97 public boolean pastSync(long position) throws IOException {
98 return ((blockStart >= position+SYNC_SIZE)||(blockStart >= sin.length()));
99 }
Let me know if this assumption is correct.
Thanks
Venkat
________________________________
From: Doug Cutting <cu...@apache.org>
To: user@avro.apache.org; Venkat <vr...@ymail.com>
Sent: Friday, February 22, 2013 12:01 PM
Subject: Re: Avro file - Seek to specific offset and read
Venkat,
That should work. It's hard for me to guess what's going wrong,
whether there's a bug in Avro, in your program, or perhaps just
unclear documentation. Could you post a complete program that
demonstrates the issue?
Thanks,
Doug
On Wed, Feb 20, 2013 at 12:23 PM, Venkat <vr...@ymail.com> wrote:
> Hi All,
>
> Using DataFileReader, I'm trying to read data from a specific [start-offset]
> to an [end-offset]. Both the start and end offsets are marked with
> synchronization markers using DataFileWriter.sync()
>
> The following is the snipped I use to read the data back:
>
> DataFileReader<GenericRecord> fileReader = new
> DataFileReader<GenericRecord>(input, reader);
> fileReader.seek(startOffset); // set to the start-offset
> while(fileReader.hasNext() && !fileReader.pastSync(endOffset))
> {
> GenericRecord gr = fileReader.next();
> }
>
> This, however, reads & returns more records than what I wrote between the
> two offsets.
>
> Appreciate your help regarding this.
>
> Thanks
>
Re: Avro file - Seek to specific offset and read
Posted by Doug Cutting <cu...@apache.org>.
Venkat,
That should work. It's hard for me to guess what's going wrong,
whether there's a bug in Avro, in your program, or perhaps just
unclear documentation. Could you post a complete program that
demonstrates the issue?
Thanks,
Doug
On Wed, Feb 20, 2013 at 12:23 PM, Venkat <vr...@ymail.com> wrote:
> Hi All,
>
> Using DataFileReader, I'm trying to read data from a specific [start-offset]

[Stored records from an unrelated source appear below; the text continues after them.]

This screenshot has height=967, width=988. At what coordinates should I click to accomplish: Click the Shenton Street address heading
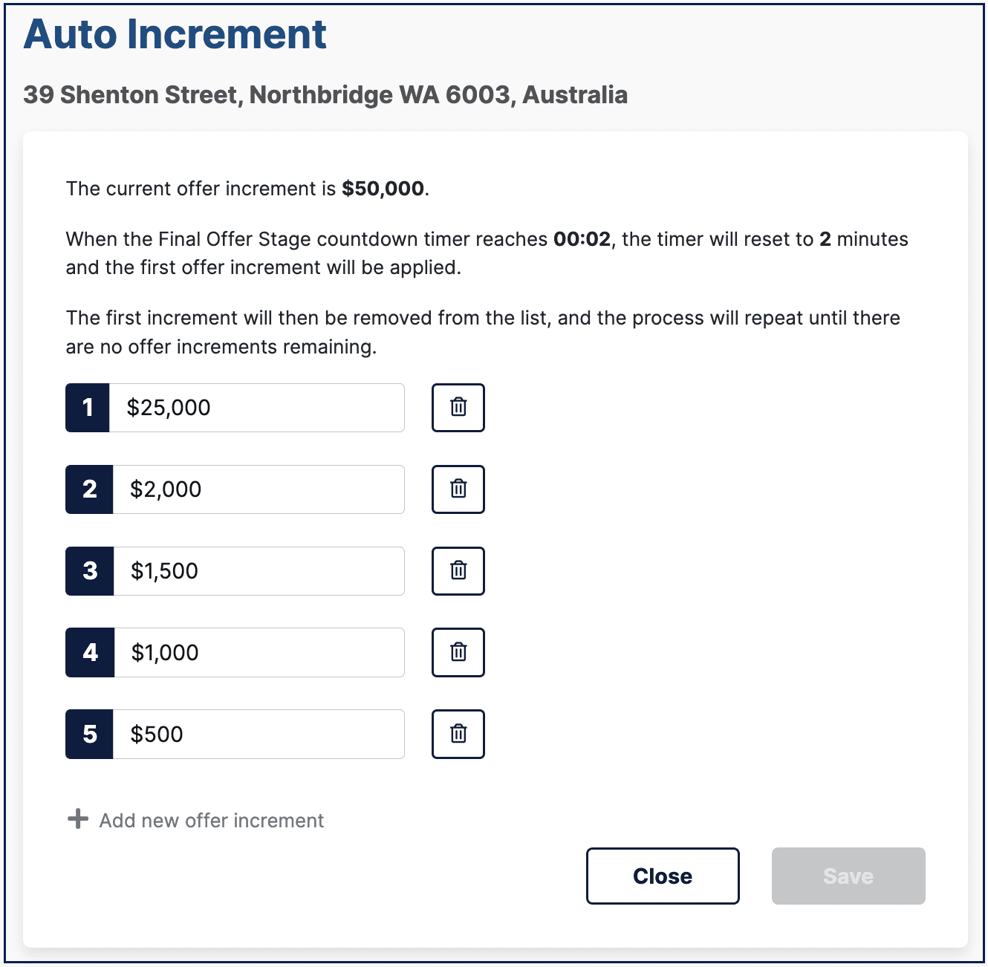pyautogui.click(x=326, y=95)
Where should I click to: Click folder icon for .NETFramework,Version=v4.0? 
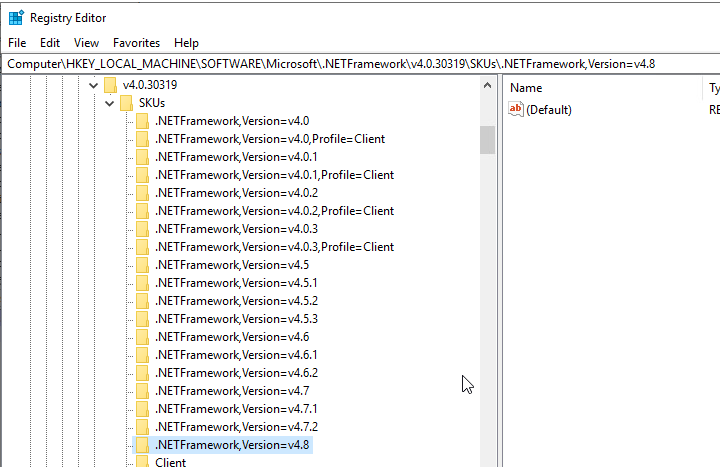click(142, 121)
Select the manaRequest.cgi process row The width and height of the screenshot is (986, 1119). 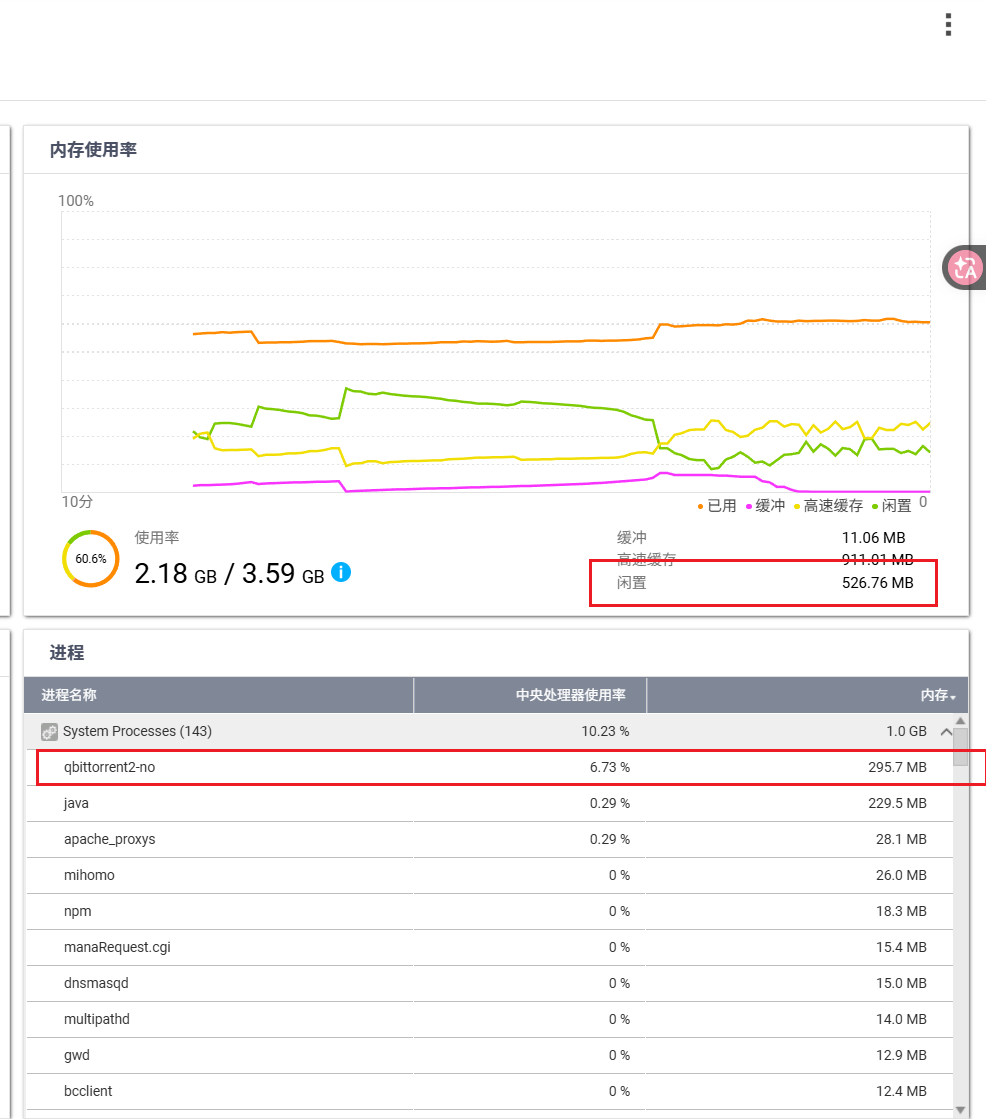[x=117, y=947]
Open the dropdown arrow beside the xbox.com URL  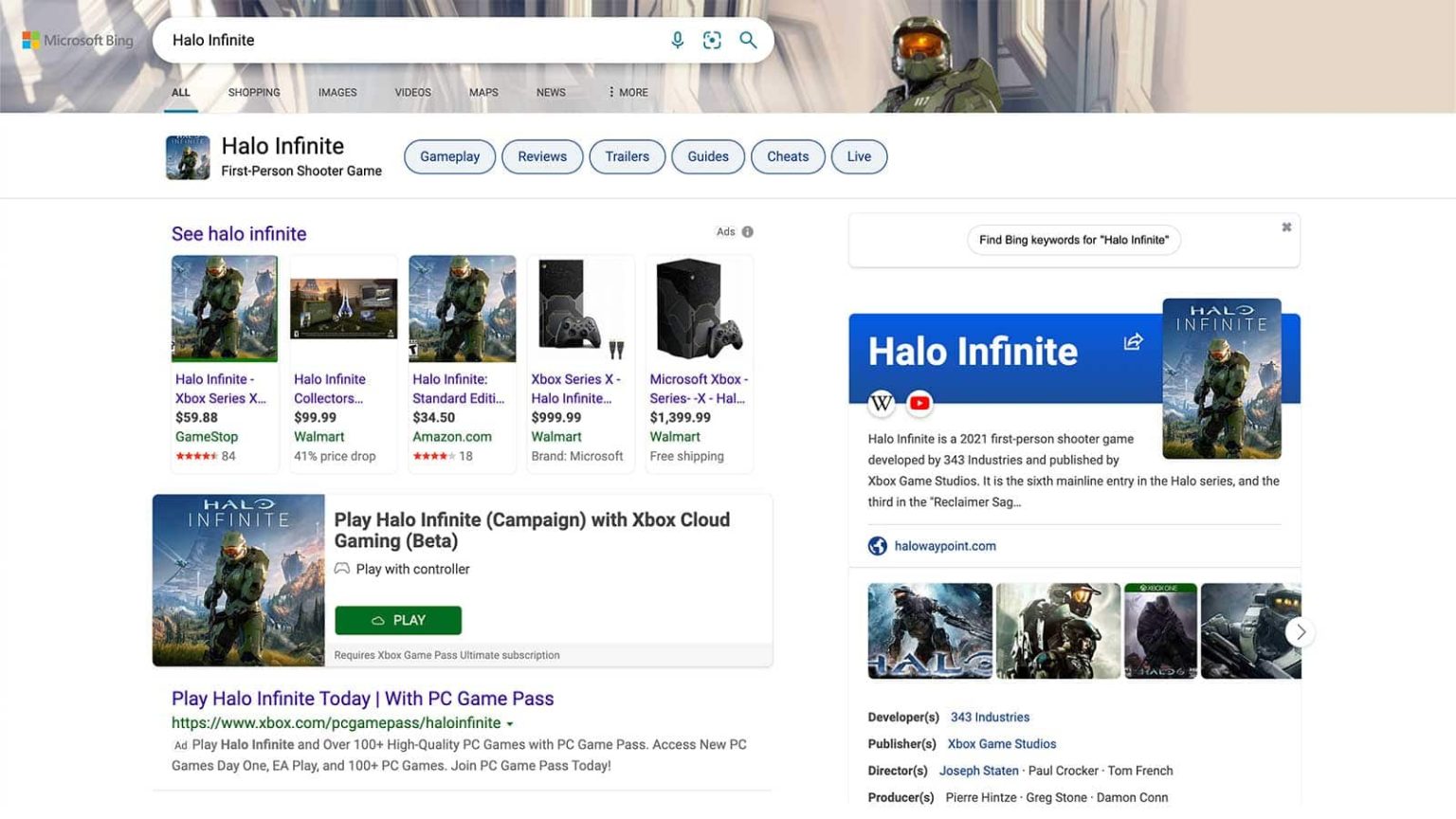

> to an [end-offset]. Both the start and end offsets are marked with
> synchronization markers using DataFileWriter.sync()
>
> The following is the snipped I use to read the data back:
>
> DataFileReader<GenericRecord> fileReader = new
> DataFileReader<GenericRecord>(input, reader);
> fileReader.seek(startOffset); // set to the start-offset
> while(fileReader.hasNext() && !fileReader.pastSync(endOffset))
> {
> GenericRecord gr = fileReader.next();
> }
>
> This, however, reads & returns more records than what I wrote between the
> two offsets.
>
> Appreciate your help regarding this.
>
> Thanks
>